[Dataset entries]
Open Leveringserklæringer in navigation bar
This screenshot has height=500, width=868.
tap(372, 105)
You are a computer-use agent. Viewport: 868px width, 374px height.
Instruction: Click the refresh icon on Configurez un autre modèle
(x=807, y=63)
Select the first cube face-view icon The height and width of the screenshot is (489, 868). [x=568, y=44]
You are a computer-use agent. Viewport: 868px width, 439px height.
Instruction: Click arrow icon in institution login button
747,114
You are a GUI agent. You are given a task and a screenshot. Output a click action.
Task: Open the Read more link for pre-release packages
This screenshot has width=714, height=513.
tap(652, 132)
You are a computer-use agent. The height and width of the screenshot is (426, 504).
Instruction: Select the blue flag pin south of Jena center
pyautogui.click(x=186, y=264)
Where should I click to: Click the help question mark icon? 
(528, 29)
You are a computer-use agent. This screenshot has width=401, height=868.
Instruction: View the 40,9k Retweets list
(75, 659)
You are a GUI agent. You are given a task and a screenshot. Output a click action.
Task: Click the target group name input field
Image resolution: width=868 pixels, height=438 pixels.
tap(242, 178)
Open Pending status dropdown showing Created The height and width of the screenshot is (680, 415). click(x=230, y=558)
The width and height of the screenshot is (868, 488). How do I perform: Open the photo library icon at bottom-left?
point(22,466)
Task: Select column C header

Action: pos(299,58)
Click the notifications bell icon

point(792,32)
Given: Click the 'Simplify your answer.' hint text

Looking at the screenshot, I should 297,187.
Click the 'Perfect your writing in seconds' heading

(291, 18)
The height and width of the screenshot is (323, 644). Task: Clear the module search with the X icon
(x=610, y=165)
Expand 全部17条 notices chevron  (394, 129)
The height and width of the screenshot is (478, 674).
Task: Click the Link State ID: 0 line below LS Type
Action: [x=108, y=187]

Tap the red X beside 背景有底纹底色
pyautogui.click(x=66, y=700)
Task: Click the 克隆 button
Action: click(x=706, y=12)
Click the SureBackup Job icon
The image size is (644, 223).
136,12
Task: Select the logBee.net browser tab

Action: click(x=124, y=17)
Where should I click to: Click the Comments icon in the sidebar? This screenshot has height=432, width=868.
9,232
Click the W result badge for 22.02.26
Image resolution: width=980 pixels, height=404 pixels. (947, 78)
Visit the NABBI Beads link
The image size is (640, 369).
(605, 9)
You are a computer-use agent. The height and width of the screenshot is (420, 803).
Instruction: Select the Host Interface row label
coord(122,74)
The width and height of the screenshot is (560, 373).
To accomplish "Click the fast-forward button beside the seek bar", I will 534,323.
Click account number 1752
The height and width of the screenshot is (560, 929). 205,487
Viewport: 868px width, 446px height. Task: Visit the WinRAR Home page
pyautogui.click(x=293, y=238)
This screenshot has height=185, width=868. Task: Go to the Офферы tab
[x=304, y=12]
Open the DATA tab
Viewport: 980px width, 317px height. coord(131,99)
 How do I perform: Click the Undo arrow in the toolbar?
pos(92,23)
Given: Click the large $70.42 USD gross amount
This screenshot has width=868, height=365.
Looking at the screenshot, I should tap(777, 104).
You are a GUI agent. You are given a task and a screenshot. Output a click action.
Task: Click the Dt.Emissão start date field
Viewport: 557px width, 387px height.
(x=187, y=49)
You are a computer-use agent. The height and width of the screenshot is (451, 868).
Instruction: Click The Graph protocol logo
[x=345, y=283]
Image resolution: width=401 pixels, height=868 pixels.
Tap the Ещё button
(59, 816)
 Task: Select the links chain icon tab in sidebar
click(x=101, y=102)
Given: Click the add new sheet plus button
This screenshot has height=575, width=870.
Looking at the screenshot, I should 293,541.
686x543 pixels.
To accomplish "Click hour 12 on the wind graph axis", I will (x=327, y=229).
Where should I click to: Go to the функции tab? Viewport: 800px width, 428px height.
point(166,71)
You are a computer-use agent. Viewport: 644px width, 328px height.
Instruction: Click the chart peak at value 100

**Work order:**
Could I ask you to return the records exactly and in full?

**Exercise result:**
Open Leveringserklæringer in navigation bar
This screenshot has height=500, width=868.
tap(372, 105)
You are a computer-use agent. Viewport: 868px width, 374px height.
Instruction: Click the refresh icon on Configurez un autre modèle
(x=807, y=63)
Select the first cube face-view icon The height and width of the screenshot is (489, 868). [x=568, y=44]
You are a computer-use agent. Viewport: 868px width, 439px height.
Instruction: Click arrow icon in institution login button
747,114
You are a GUI agent. You are given a task and a screenshot. Output a click action.
Task: Open the Read more link for pre-release packages
This screenshot has width=714, height=513.
tap(652, 132)
You are a computer-use agent. The height and width of the screenshot is (426, 504).
Instruction: Select the blue flag pin south of Jena center
pyautogui.click(x=186, y=264)
Where should I click to: Click the help question mark icon? 
(528, 29)
You are a computer-use agent. This screenshot has width=401, height=868.
Instruction: View the 40,9k Retweets list
(75, 659)
You are a GUI agent. You are given a task and a screenshot. Output a click action.
Task: Click the target group name input field
Image resolution: width=868 pixels, height=438 pixels.
tap(242, 178)
Open Pending status dropdown showing Created The height and width of the screenshot is (680, 415). click(x=230, y=558)
The width and height of the screenshot is (868, 488). How do I perform: Open the photo library icon at bottom-left?
point(22,466)
Task: Select column C header

Action: pos(299,58)
Click the notifications bell icon

point(792,32)
Given: Click the 'Simplify your answer.' hint text

Looking at the screenshot, I should 297,187.
Click the 'Perfect your writing in seconds' heading

(291, 18)
The height and width of the screenshot is (323, 644). Task: Clear the module search with the X icon
(x=610, y=165)
Expand 全部17条 notices chevron  (394, 129)
The height and width of the screenshot is (478, 674).
Task: Click the Link State ID: 0 line below LS Type
Action: [x=108, y=187]

Tap the red X beside 背景有底纹底色
pyautogui.click(x=66, y=700)
Task: Click the 克隆 button
Action: click(x=706, y=12)
Click the SureBackup Job icon
The image size is (644, 223).
136,12
Task: Select the logBee.net browser tab

Action: click(x=124, y=17)
Where should I click to: Click the Comments icon in the sidebar? This screenshot has height=432, width=868.
9,232
Click the W result badge for 22.02.26
Image resolution: width=980 pixels, height=404 pixels. (947, 78)
Visit the NABBI Beads link
The image size is (640, 369).
(605, 9)
You are a computer-use agent. The height and width of the screenshot is (420, 803).
Instruction: Select the Host Interface row label
coord(122,74)
The width and height of the screenshot is (560, 373).
To accomplish "Click the fast-forward button beside the seek bar", I will 534,323.
Click account number 1752
The height and width of the screenshot is (560, 929). 205,487
Viewport: 868px width, 446px height. Task: Visit the WinRAR Home page
pyautogui.click(x=293, y=238)
This screenshot has height=185, width=868. Task: Go to the Офферы tab
[x=304, y=12]
Open the DATA tab
Viewport: 980px width, 317px height. coord(131,99)
 How do I perform: Click the Undo arrow in the toolbar?
pos(92,23)
Given: Click the large $70.42 USD gross amount
This screenshot has width=868, height=365.
Looking at the screenshot, I should tap(777, 104).
You are a GUI agent. You are given a task and a screenshot. Output a click action.
Task: Click the Dt.Emissão start date field
Viewport: 557px width, 387px height.
(x=187, y=49)
You are a computer-use agent. The height and width of the screenshot is (451, 868).
Instruction: Click The Graph protocol logo
[x=345, y=283]
Image resolution: width=401 pixels, height=868 pixels.
Tap the Ещё button
(59, 816)
 Task: Select the links chain icon tab in sidebar
click(x=101, y=102)
Given: Click the add new sheet plus button
This screenshot has height=575, width=870.
Looking at the screenshot, I should 293,541.
686x543 pixels.
To accomplish "Click hour 12 on the wind graph axis", I will (x=327, y=229).
Where should I click to: Go to the функции tab? Viewport: 800px width, 428px height.
point(166,71)
You are a computer-use agent. Viewport: 644px width, 328px height.
Instruction: Click the chart peak at value 100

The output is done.